いまなお、人々を惹きつけ、世代を超えて共感をひろげる岡本太郎であるが、1930年代のパリで過ごした10年間が、〝芸術家・岡本太郎〟を育んだと言っても過言ではないだろう。
1930年1月、父・一平のロンドン軍縮会議の取材に同行し、マルセイユ経由でパリに渡った岡本太郎は18歳であった。二つの大戦の狭間、ファシズムがヨーロッパに暗い影を落とした激動の1930年代、芸術の分野では抽象主義やシュルレアリスムなどの前衛芸術が胎動してきた時代だった。

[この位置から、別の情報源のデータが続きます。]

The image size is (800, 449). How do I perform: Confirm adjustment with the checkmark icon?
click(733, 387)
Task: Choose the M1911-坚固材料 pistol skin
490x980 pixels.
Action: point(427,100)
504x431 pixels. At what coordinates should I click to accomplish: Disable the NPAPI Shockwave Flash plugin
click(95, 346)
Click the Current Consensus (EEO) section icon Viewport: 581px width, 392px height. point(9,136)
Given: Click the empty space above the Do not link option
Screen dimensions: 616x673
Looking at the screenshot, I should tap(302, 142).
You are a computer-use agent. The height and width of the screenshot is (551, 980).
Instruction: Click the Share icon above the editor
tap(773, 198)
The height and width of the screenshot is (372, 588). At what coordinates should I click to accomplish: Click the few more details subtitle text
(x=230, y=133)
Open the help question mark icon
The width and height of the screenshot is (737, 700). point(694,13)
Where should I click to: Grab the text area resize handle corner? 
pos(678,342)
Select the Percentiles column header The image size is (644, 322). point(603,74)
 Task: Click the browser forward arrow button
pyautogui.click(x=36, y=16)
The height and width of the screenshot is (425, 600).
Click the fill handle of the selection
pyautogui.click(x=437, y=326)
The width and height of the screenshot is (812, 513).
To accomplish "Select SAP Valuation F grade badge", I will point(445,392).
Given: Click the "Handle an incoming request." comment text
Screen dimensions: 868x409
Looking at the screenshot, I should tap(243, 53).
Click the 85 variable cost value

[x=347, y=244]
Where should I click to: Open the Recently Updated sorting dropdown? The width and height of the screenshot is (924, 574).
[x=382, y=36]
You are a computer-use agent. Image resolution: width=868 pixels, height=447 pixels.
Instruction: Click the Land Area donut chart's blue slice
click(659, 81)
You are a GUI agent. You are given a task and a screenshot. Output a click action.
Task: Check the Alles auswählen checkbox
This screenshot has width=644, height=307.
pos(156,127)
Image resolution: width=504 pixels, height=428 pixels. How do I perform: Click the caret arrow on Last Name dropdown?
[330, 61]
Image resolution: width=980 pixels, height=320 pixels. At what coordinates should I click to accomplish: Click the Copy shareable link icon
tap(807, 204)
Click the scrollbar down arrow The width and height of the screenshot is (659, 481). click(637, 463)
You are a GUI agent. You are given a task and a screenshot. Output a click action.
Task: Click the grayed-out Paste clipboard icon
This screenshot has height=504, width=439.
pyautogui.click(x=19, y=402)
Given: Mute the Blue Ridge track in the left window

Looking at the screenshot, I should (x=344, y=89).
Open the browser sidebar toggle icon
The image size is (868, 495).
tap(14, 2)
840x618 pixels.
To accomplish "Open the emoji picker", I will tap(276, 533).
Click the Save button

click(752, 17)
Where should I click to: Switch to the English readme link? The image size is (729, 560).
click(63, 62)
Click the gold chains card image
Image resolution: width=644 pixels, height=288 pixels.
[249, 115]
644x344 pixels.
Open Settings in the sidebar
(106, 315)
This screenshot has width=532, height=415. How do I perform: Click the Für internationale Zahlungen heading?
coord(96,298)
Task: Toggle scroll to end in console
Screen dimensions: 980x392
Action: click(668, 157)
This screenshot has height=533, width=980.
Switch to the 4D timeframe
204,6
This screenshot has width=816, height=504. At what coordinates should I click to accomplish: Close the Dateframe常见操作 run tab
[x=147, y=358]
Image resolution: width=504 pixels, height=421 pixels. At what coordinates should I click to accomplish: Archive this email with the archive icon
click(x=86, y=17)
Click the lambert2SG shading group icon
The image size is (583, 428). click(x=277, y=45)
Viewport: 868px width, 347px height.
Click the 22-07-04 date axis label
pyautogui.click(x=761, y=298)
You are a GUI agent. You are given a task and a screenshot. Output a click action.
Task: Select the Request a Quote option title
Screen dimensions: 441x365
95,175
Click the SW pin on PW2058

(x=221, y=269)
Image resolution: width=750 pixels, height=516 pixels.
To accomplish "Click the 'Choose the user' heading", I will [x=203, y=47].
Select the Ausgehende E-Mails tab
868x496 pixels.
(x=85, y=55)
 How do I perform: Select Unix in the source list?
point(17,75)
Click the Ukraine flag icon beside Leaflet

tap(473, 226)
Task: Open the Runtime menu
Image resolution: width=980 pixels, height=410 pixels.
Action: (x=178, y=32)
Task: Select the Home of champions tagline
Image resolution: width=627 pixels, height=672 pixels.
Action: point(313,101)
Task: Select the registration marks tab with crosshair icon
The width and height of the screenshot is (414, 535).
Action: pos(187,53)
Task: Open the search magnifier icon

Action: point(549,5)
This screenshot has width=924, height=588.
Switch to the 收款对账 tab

画廊で偶然目にしたピカソの《水差しと果物鉢》に衝撃を受け、抽象絵画の制作を開始した岡本は、展覧会で作品を発表するようになり、1937年には、G.L.M.社から最初の画集『OKAMOTO』も刊行された。岡本は帰国後の1941年11月、銀座の三越で「岡本太郎滞欧作品展」を開催したが、42年に一兵卒として中国戦線に応召、5年間を戦地で過ごした。45年の東京大空襲で、自宅のある青山は一面焼け野原となり、パリ時代の作品はすべて焼失してしまったため、1点も現存されていないものと思われていた。
ところが、思わぬところから、思わぬは発見があったのである。
1993年パリ市内に所在する〝アトリエ村〟「シテ・デ・フュザン」に居住する画家が前居住者の残したものを廃棄したが、ゴミ集積所から《作品C》をデザイナーG氏が拾得し、保管していた。さらに、94年同上の画家が逝去した際に、《作品A》《作品B》を含む遺品をフランス政府が接収。オークションにかけられ、両作品をデザイナーのG 氏が落札した。《作品A》から、漢字署名を発見したG氏は、画集『OKAMOTO』で、パリ時代の岡本を知り、岡本太郎の作品だと確信したのだ。岡本に関する資料収集や研究を行う「岡本太郎記念現代芸術振興財団」などが詳しい調査を行うことになった。
岡本太郎記念館館長の平野暁臣氏、《明日の神話》などの修復も担当した絵画修復家の吉村絵美留氏、美術史に詳しく、公私にわたるパートナーの故・岡本敏子さんとも親しかった明治学院大学の山下裕二教授らにより、3点とも同じ作者が同じような絵の具を使っている可能性があること、残された「岡本太郎」の筆跡鑑定、キャンバスの糸数が3作品とも同じであることなどから、岡本太郎が描いた可能性が極めて高いと鑑定されたのだ。
代表作《明日の神話》も、メキシコ市郊外の資材置場で野晒し同然の状態で発見され、日本へ移送、修復作業が行われたという数奇な運命をたどった作品だ。発見された3作品も一度は廃棄されかけた。3作品は、岡本の初期の作品で、「TARO」のサインがないこともふまえると、「習作」であるともいえる。
今回確認された3作品は、7月23日から開かれる「展覧会 岡本太郎」で一般公開される。30年代のパリから蘇った幻の作品が物語る、岡本太郎の〝謎〟。また一つ解明したくなる多面性ゆえの興味が尽きない芸術家の出来事である。